AI in Finance.

What AI actually changes for finance work — what's real, what's hype, and where it already earns its keep.

AI in finance is the practical question of what artificial intelligence actually changes for finance work — and what it doesn’t. Today it lands first on the routine, high-volume paths: transaction coding, reconciliations, variance commentary, and contract and invoice extraction, in a draft-and-review pattern where the model produces the first pass and a human owns the judgment and the sign-off.
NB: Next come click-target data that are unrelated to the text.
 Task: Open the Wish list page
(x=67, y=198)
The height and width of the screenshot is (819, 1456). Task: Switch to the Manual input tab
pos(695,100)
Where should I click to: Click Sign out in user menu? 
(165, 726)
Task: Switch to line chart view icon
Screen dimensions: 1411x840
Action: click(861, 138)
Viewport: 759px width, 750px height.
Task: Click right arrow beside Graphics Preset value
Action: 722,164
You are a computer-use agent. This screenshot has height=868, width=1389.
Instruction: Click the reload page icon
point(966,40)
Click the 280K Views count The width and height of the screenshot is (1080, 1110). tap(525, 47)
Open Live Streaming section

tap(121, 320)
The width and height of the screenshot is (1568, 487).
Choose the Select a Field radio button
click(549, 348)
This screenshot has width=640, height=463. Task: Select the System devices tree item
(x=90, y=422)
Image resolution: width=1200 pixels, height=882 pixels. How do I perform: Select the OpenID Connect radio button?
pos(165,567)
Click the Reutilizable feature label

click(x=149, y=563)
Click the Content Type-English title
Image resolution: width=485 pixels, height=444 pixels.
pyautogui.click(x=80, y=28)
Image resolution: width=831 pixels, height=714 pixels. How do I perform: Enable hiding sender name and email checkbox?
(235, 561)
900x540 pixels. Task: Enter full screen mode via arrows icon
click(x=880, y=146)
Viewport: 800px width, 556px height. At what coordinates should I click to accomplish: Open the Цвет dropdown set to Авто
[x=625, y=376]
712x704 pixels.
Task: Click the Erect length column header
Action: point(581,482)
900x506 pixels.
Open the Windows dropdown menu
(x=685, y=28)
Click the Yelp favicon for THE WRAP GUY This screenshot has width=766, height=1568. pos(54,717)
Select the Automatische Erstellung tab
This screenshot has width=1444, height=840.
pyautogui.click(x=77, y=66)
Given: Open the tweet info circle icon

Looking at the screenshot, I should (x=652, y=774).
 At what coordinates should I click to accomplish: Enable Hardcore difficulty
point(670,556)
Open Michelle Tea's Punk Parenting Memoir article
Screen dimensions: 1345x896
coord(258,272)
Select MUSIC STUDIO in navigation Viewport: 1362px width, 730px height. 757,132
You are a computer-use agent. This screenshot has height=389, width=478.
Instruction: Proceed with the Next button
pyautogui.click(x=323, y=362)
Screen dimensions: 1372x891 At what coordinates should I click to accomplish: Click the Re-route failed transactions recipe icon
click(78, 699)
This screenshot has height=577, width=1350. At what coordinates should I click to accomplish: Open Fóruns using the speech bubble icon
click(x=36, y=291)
What it doesn’t change is accountability — when the model is wrong, the controller still owns the number. Strategy of Finance covers what’s working in production, what’s still vapor, and where AI earns its keep — close speed, FP&A turnaround, spend analysis — alongside the guardrails (the three-eyes principle, exception logging, and reserving model output for cheap-to-verify cases) that keep a confident-but-wrong answer from compounding into an audit finding.

Related questions

Reviewed
What does AI actually change in a finance function today?
Mostly the routine, high-volume paths first — transaction coding, reconciliations, variance commentary, and contract and invoice extraction. The pattern is 'draft-and-review': AI produces the first pass, a human owns the judgment and the sign-off. What it doesn't change is accountability — when the model is wrong, the controller still owns the number. The near-term ROI shows up in close speed, FP&A turnaround, and procurement spend analysis, not in replacing the people who interpret the output.
Will AI replace finance jobs?
It replaces tasks faster than roles. The most exposed work is the repeatable, rules-based middle — the parts of FP&A, AP/AR, and reporting that are pattern-matching dressed up as judgment. The work that compounds in value is the opposite: judgment under uncertainty, narrative for boards and investors, and knowing which questions to ask. Finance professionals who move up the judgment curve get leverage from AI; those who stay in the rote middle get compressed by it.
Where should a finance team start with AI?
Where the work is high-volume, low-ambiguity, and easy to check: reconciliations, spend categorization, contract data extraction, and first-draft variance narratives. Keep a human in the loop, log every exception, and measure the share of volume handled end-to-end without escalation — that number, not the demo, tells you whether it's working. Avoid betting first on the high-stakes, low-verifiability cases (forecasting the number, board guidance) where a confident-but-wrong model does the most damage.
What's the biggest risk of AI in finance?
Automating a process you don't understand. AI will happily produce a clean, confident, wrong answer, and finance is exactly the domain where that compounds — into a misstated forecast, a controls gap, or an audit finding. The guardrails are old-fashioned: the three-eyes principle (the parties who do, check, and approve a transaction are different), exception logging, and reserving model output for places where the answer is cheap to verify.